Acceptance of the disease indicates the patient’s adaptation to their condition and anticipation of it. It is a factor that pertains to how an individual perceives and approaches their illness and the limitations it imposes [66], ultimately influencing their attitude towards treatment. Patients with a high level of disease acceptance adapt well to the conditions presented and cope with necessary lifestyle changes related to a disease, especially a chronic one [67, 68]. In the present study, the average score of disease acceptance, like two other variables, was moderate, consistent with the results of other studies [3, 69]. However, the literature review suggests that the comparison of average levels of disease acceptance is higher in pregnant women with gestational diabetes compared to other diabetic patients [68, 70]. This may be due to the special conditions of pregnancy that pregnant mothers experience to maintain their health and that of the fetus. As previously mentioned, the current study demonstrated a relationship between illness acceptance and quality of life in pregnant women. Women with gestational diabetes had higher scores on the overall quality of life associated with higher acceptance. This finding is similar to the results of other researchers such as Bien et al. [10] and lwanowicz‑Palus et al. [9]. A similar report was also published by Schmit and colleagues (2018) [71], which showed that low levels of disease acceptance lead to a decrease in the quality of life in diabetic patients. Finally, despite observing the relationship between self-efficacy and disease acceptance in the present study, the results indicate the indirect effects of self-efficacy on quality of life through the mediating variable of disease acceptance. Self-efficacy is a more important variable in coping with chronic disorders and plays a significant role in adapting to a wide range of symptoms of chronic diseases [72, 73]. It is reported to play a more important role than biomedical variables [73, 74], which was confirmed in the present study.

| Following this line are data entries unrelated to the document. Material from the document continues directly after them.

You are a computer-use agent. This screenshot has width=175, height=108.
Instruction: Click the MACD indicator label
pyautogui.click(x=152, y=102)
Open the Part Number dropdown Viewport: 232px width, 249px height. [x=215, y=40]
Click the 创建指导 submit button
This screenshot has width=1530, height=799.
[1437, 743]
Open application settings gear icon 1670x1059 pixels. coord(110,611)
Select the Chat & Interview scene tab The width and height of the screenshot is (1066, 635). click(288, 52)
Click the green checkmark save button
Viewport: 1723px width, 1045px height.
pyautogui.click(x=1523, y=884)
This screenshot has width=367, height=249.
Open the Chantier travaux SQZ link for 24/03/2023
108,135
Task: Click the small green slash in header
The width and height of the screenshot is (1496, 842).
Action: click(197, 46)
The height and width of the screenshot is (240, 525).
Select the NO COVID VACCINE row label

Strengths and limitations of the study

The strength of our study lies in the fact that very few studies have been conducted on the quality of life and their determining factors in pregnant women with gestational diabetes, so we focused on the quality of life of pregnant women with gestational diabetes in light of their Self-efficacy as an individual’s belief and illness acceptance. According to this study, Future studies can be undertaken and other influential factors can be investigated, as the main study variables explain only a small portion of the quality of life. Additionally, a limitation of our study is its cross-sectional nature, which may lack the ability to express any causal relationships. Further research is needed to examine factors affecting the quality of life in pregnant women with gestational diabetes in a broader context.

Conclusion

Pregnant women with gestational diabetes had a relatively moderate level of quality of life, self-efficacy, and disease acceptance. Sociodemographic factors such as maternal age, education level, employment status, and living conditions, self-reported knowledge of diabetes, and income status were reported to be associated with the quality of life of pregnant women, while self-efficacy and disease acceptance had a direct relationship with the quality of life score. Given the average scores in the main study variables and the explanation of only one-fourth of the status of the quality of life of pregnant women with gestational diabetes and gestational diabetes by self-efficacy, illness acceptance, and income status variables, it seems necessary for the maternity care team to take action and interventions needed to identify other factors affecting the quality of life, identify the individual needs of patients, and plan optimal interventions to optimize midwifery care for women with gestational diabetes during pregnancy and help them increase and improve their quality of life. Overall, care for women with gestational diabetes for improving their quality of life should encompass efforts to understand their expectations, promote health education, and address any challenges in self-care and self-monitoring. Proper management of these aspects by the treatment team can help optimize obstetric care for women with hyperglycemia, thereby improving their quality of life and level of illness acceptance and self-efficacy.